La excesiva centralización de los imperios y el aumento del gasto centralizado no es ajeno a esto: llevó en muchos casos a su desintegración, y a la consiguiente descentralización y dispersión del poder. El feudalismo, un periodo de alto fraccionamiento del poder, no fue sino el resultado del colapso del imperio carolingio, un intento a su vez, aunque de poca duración, de centralizar el poder después del desmembramiento del imperio romano, ante las invasiones de los bárbaros. El absolutismo, por otra parte, fue un claro proceso de centralización, en este caso no solo en el gobierno central, sino en la figura misma del rey.

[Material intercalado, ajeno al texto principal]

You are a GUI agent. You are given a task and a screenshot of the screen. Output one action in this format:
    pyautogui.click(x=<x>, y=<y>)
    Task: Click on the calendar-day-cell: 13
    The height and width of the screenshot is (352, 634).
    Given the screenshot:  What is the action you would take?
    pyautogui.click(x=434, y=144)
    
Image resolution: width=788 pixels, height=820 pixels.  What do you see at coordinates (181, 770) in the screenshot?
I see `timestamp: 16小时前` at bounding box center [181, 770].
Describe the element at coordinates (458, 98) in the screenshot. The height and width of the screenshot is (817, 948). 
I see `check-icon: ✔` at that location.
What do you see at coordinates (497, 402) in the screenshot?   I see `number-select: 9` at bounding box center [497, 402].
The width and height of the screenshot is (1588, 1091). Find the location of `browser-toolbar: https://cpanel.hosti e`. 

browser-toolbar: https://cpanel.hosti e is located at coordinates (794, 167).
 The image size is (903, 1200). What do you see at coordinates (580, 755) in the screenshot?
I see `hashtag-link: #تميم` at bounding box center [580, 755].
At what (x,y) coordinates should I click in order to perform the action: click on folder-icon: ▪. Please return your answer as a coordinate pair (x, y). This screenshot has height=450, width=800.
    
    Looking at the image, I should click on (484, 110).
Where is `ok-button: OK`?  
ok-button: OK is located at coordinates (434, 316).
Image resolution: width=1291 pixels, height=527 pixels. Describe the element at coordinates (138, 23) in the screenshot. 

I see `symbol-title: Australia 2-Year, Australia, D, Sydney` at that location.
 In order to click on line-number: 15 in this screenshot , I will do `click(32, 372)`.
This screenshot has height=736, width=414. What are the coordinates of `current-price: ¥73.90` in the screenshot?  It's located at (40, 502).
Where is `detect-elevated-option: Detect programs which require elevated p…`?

Los principales instrumentos de limitación del poder se desarrollaron dentro del concepto de “república” o “democracia limitada”. El advenimiento de la república supuso una clara limitación al poder del soberano déspota, siendo los ciudadanos los que acordaron la conformación de un Estado y delegaran parte del poder al gobernante, reteniendo para sí todo lo que no se hubiera delegado, en particular la capacidad de removerlo. Esa limitación no solamente es necesaria para salvaguardar la libertad, sino también para generar un marco de normas suficientemente estable que permita la mejor coordinación de las acciones individuales . Con el tiempo, como el soberano es el “pueblo”, no se sentiría inspirado para imponerse límites a sí mismo, y por ende a sus representantes, y así esos límites se diluirían. El objetivo de alcanzar el “bien común” no puede tener limitaciones respecto a ningún derecho o valor individual. Por consiguiente, según esa visión, el fin justifica los medios.
Surge entonces el gran dilema del Estado democrático moderno: ¿Cómo otorgar al Estado suficiente poder para que garantice nuestros derechos, y al mismo tiempo limitarlo para que no abuse de tal poder?